I notice that you briefly mention one Legg and Hutter paper in discussing the idea of being successful across environments, but not their paper making a case for "universal intelligence": https://arxiv.org/abs/0712.3329
I think that paper is pretty influential, and makes the claim that there is an objective probability distribution over environments (given by the Solomonoff prior, though I don't recall if they use that term) such that we can measure the generality of an intelligence by its expected performance under that probability distribution. Even for people who aren't familiar with Legg and Hutter, lots of epistemologists have sympathies for this kind of objective probability distribution, and might try a similar move (though I think it's a bad move).
One other point - you mention optical illusions as examples of mistakes we make, but I've been persuaded by the Gigerenzer-type line that optical illusions are only "mistakes" in some contexts, but are actually shortcuts to the truth in others. My thought here is that this sort of situation will be even more obvious as we develop more types of AI - intelligences with biases that make them better at some types of problem will thereby do worse at others, and humans are optimized for one particular mix of problems, while other intelligences will end up having a different mix, with "fixes" that make them better at some also making them worse at others.
Yes, that all makes sense to me, Kenny! Thanks for the insightful comments, as usual. I'll check out that Legg and Hutter paper.

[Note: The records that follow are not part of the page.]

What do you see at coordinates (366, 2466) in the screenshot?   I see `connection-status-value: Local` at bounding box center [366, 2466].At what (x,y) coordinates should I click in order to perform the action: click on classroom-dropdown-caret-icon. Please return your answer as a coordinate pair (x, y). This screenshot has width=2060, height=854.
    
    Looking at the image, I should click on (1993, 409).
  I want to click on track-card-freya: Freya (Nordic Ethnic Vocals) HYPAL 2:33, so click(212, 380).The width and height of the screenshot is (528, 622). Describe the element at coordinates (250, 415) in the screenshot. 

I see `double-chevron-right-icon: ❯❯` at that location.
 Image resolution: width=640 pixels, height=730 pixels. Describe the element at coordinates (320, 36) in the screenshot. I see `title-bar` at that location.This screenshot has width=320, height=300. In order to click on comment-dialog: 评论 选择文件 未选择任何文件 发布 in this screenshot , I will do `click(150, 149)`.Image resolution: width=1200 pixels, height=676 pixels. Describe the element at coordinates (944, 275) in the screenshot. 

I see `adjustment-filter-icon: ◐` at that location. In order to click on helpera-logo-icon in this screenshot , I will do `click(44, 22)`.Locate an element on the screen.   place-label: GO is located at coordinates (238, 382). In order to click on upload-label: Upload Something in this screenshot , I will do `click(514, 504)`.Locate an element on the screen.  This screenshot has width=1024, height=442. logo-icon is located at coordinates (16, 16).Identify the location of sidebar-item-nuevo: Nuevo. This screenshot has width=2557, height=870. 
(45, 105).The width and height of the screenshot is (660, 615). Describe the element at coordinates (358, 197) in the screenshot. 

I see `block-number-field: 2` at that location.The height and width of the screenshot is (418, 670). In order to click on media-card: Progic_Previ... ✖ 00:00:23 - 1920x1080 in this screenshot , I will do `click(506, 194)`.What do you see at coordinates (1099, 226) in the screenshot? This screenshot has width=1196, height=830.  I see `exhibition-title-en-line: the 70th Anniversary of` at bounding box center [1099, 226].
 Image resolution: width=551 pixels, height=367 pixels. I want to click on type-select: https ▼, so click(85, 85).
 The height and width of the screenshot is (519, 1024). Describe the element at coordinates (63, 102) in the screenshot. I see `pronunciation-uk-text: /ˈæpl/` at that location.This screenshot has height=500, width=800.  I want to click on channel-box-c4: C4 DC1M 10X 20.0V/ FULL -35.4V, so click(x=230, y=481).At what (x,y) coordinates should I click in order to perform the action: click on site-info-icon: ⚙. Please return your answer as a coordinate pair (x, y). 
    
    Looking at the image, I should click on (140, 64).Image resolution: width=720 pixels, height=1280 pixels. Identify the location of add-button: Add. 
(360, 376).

Good post! Much I agree with. But I think this is false, presuming functionalism about minds and intelligence:
"AI systems are highly unlikely to replicate every human capacity, due to limits in data and optimization, as well as a fundamentally different underlying architecture."
I also think it's false that AI systems are not evolving in the same Darwinian manner as every other replicator. Their environment is only humans and human built environment, as of now, but that's true for many other replicators too.
Here's Pete Mandik defending this against Keith Frankish, jump to 1:42:49
https://www.youtube.com/live/149ZxHCLmB0?si=G6K-1N6jOS0NH08w
At
You think that AI systems *are* likely to replicate every human capacity? And you thinking maybe about the distant future?
On evolution and replication: Maybe, but our point requires only that the evolutionary pressures if they exist are very different.
Frankish and Mandik are always interesting!
No I don't think they're likely to do that. I'm agnostic on that, leaning towards not likely. I meant the "due" part. I don't think those are going to be relevant constraints for very long.
Ah gotcha. I don't think the pressures are very different.
I agree with your main point.
It's a good episode of The Persuaders, highly recommended!